Exercise details:
When the line with "Given: Click the LH 471 flight number text" appears below, start repeating lines exactly, and keep going through the line with "The height and"; add nothing outside that span.

Provided entries:
━━━━━━━━

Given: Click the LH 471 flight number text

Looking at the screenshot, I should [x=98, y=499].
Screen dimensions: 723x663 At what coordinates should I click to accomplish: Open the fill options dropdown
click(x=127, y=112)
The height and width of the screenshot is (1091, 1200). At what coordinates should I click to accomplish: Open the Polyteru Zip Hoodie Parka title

━━━━━━━━

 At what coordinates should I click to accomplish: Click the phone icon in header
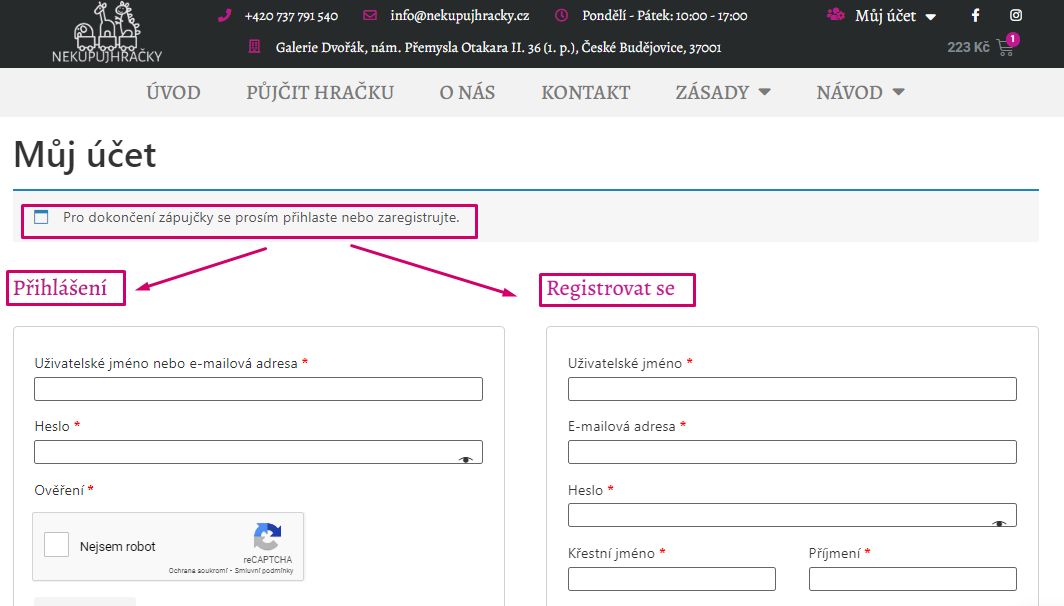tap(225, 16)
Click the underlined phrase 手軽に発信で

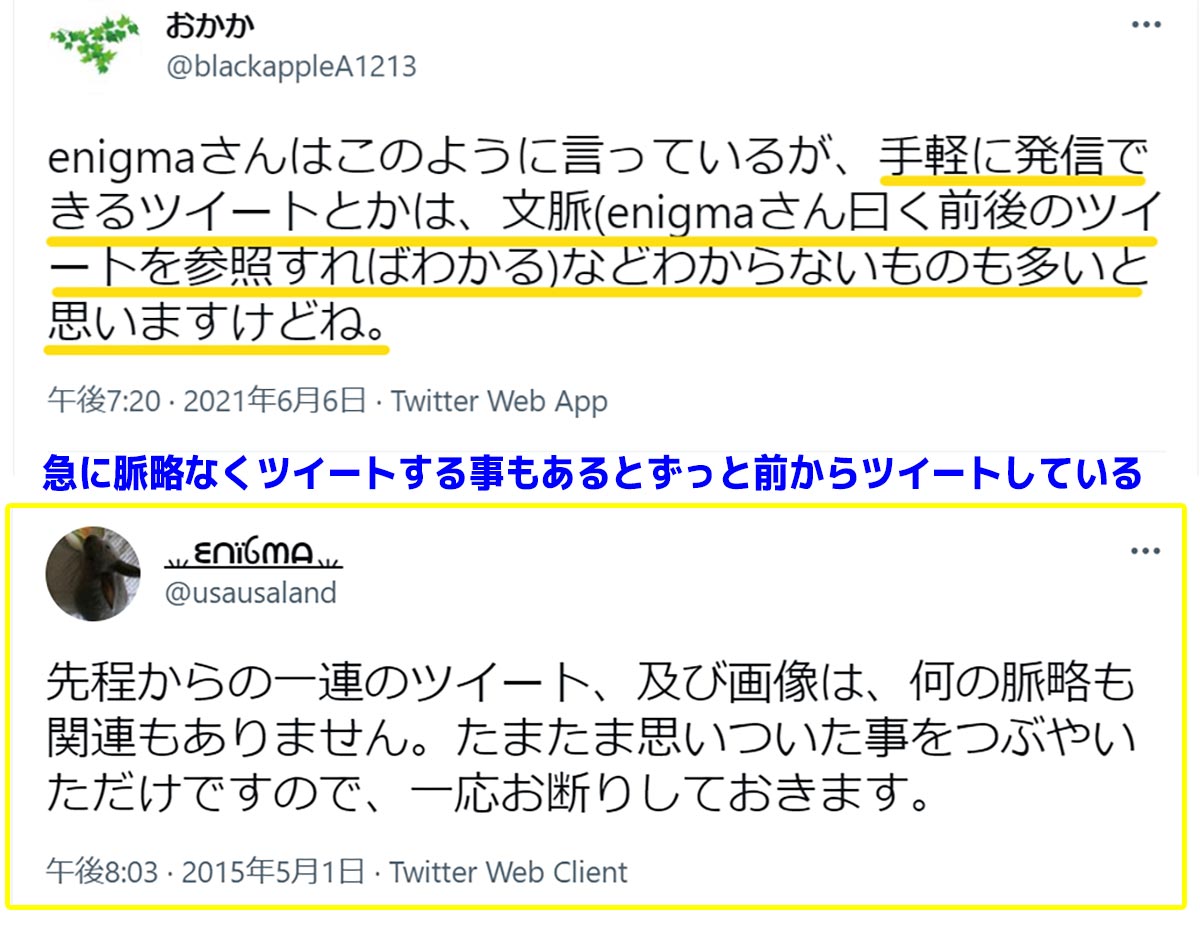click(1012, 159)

━━━━━━━━

Task output:
Given: Click the LH 471 flight number text

Looking at the screenshot, I should [x=98, y=499].
Screen dimensions: 723x663 At what coordinates should I click to accomplish: Open the fill options dropdown
click(x=127, y=112)
The height and width of the screenshot is (1091, 1200). At what coordinates should I click to accomplish: Open the Polyteru Zip Hoodie Parka title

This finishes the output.